Thumbs Down on Film Tax Credit

The Patriot News has a scathing editorial against Pennsylvania's Film Tax Credit.  Here is the deathblow:

A closer look at the "motion picture industry" employment statistics (cited in the report) reveal growth of a mere 556 jobs from 2002 to 2007. That's not the bonanza some would have us believe.
Here is our recent take on the study and more on film tax credits

2 comments:

W said...

I think we should consider more than just the jobs directly created by the tax credit. How about the businesses which benefit from the film production? The tax revenue from associated costs? The free publicity?

I remember people from outside the region telling me how excited they were to visit Philadelphia after watching "The 6th Sense".

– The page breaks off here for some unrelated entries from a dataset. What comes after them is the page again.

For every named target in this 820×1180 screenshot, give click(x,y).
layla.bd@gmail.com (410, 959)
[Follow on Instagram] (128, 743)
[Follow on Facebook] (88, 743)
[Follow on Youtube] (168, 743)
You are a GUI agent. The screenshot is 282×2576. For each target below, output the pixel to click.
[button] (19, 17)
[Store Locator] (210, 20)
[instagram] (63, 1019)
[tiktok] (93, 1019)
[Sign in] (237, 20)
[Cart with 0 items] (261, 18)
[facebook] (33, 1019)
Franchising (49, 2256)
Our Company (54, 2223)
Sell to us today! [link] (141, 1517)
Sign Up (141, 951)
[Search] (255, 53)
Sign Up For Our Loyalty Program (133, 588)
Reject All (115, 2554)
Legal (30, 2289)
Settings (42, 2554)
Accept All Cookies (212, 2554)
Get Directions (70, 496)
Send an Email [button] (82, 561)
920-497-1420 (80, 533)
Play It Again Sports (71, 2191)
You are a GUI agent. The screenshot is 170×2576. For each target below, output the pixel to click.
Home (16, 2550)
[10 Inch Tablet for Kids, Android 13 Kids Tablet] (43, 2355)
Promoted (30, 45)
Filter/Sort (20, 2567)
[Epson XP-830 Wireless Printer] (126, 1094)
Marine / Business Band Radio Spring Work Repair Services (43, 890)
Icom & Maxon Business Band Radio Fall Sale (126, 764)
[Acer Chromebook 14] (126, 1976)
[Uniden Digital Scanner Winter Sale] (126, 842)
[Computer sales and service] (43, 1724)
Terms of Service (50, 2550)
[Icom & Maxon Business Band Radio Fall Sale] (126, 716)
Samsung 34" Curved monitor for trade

Only in Pennsylvania would people complain about something which reaps benefit.

-W
http://bill84121.blogspot.com

Nathan Benefield said...

You forget a few key thing.

1) The Sixth Sense was made before the film tax credit was available. It can hardly be considered being responsible for "bringing that film" to Pennsylvania. In fact, M. Knight Shyamalan's films didn't suck until he started taking taxpayer subsidy.

2) Every business has multiplier effects - other businesses that benefit from their presence, tax revenue, publicity (e.g. Harley, Hershey, the Steelers). Most have far greater impact than the film industry, since they aren't temporary job creators.

So why should the film industry alone get the tax credit, while every other business gets higher taxes? A lower tax rate would benefit both filmmakers and every other business, and be far better economic policy.